それから額と額をくっつけて、夾架は至極穏やかに話し出す

『多々良大好き、愛してる。多々良になら、あたしの全部をあげられる。だからきっと幸せにして?あたしも、多々良のこと幸せにできるよう頑張るから』

「…きっとじゃなくて、必ず幸せになるんだよ」

『そうだね、多々良の言う通りだね。多々良となら不可能な事も可能に出来る気がする。こんなあたしだけど、これからもよろしくね』

「こちらこそよろしく。
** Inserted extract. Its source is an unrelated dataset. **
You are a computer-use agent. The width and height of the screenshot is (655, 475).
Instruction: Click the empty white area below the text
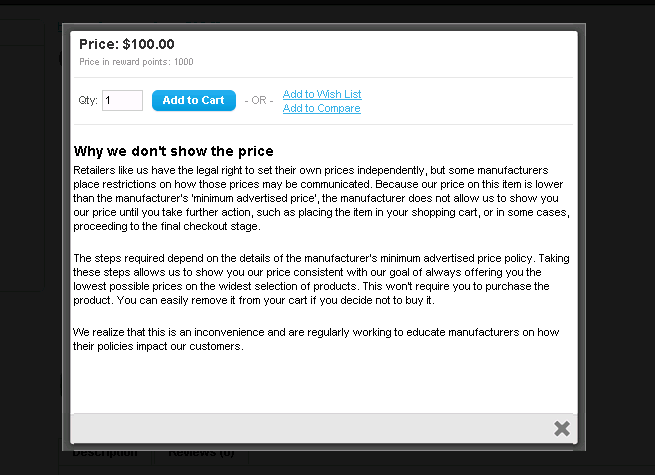pos(324,382)
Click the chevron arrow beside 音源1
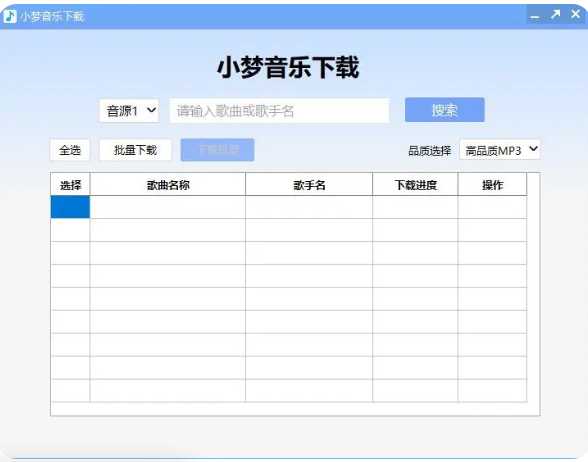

夾架、愛してる」

『あたしも……』

名残惜しくも離れ、互いに見つめ合い、そしてまた近づく
今度は唇と唇を合わせ、離れてはキス、また離れてはキスの繰り返しで、フレンチなキスからやがてディープなものへと変わっていき、飽きることなくキスを繰り返した

もう離したくなくて、離れたくなくて、息が続かなくなってキスをやめた後も、ずっと抱き合って、愛を確かめ合って、幸せな時を過ごした



過去の自分からしたら、こんな幸せがあるなんて思わなくて、
考えること自体、怖くてできなかった

確かに今でも怖い
でも今は、ここにある確かな幸せが無くなる事が想像できなくて、
きっといつまでもいつまでも、こんな時が続くんだと思う



だから過去に囚われるのはもう辞める。
多々良が、忘れさせてくれるから、もういいの。